The article stressed that differences as small as 10 picometers could notably change bond angles, which would then change the number of residues per turn, thus dramatically affecting the shape of the helix. Next, the authors elaborated upon the likely arrangements of molecules within the helix due to symmetry or lack of symmetry in certain molecular bonds. Pauling and Corey further noted that they had used x-ray crystallography to validate their arguments and determine the crystal structures in question. From his earliest days as a scientist, Pauling had established himself as a major figure in x-ray crystallography, a technique by which an operator fires x-rays at a substance in question, then measures the way that the x-rays have deflected off of the substance. By analyzing these deflection patterns, researchers were then able to develop models of the shapes of molecular structures.
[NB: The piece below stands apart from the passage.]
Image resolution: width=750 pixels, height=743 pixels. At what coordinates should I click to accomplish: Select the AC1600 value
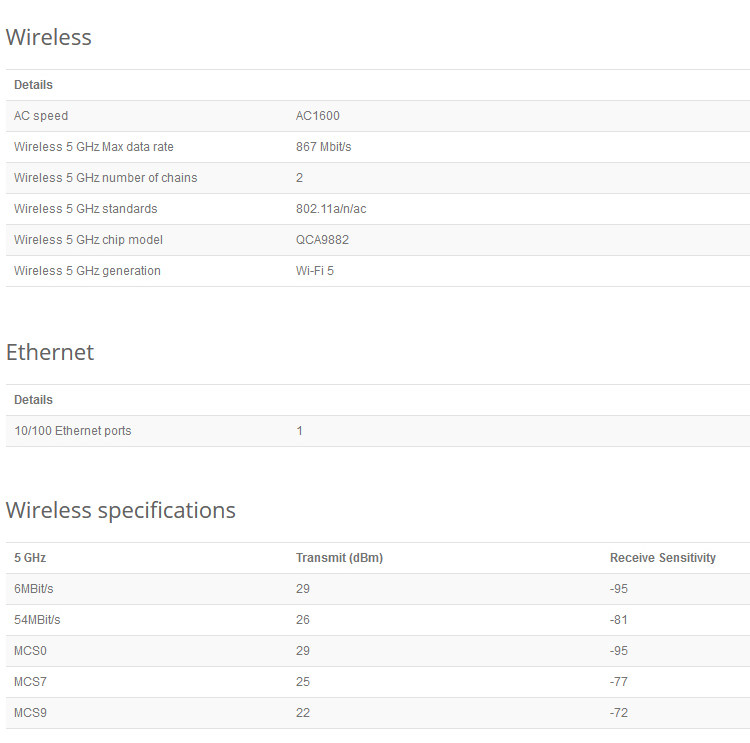[x=318, y=116]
Once the γ-helix had been explained, the article moved on to discuss the Alpha-helix (α-helix). The group explained that the γ-helix and the α-helix were similar in terms of how the hydrogens bonded with other molecular groups, and how the residues fit under those configurations. They also detailed the exact interatomic distances between hydrogen and various other molecules in the structure, while pointing out that the distance between carbon and its other bonds determined the number of residues per turn. The number of turns, however, was variable; the smallest possible angle of 108.9˚ resulted in a residue of 3.6, while the largest possible angle of 110.8˚ resulted in a 3.67 residue.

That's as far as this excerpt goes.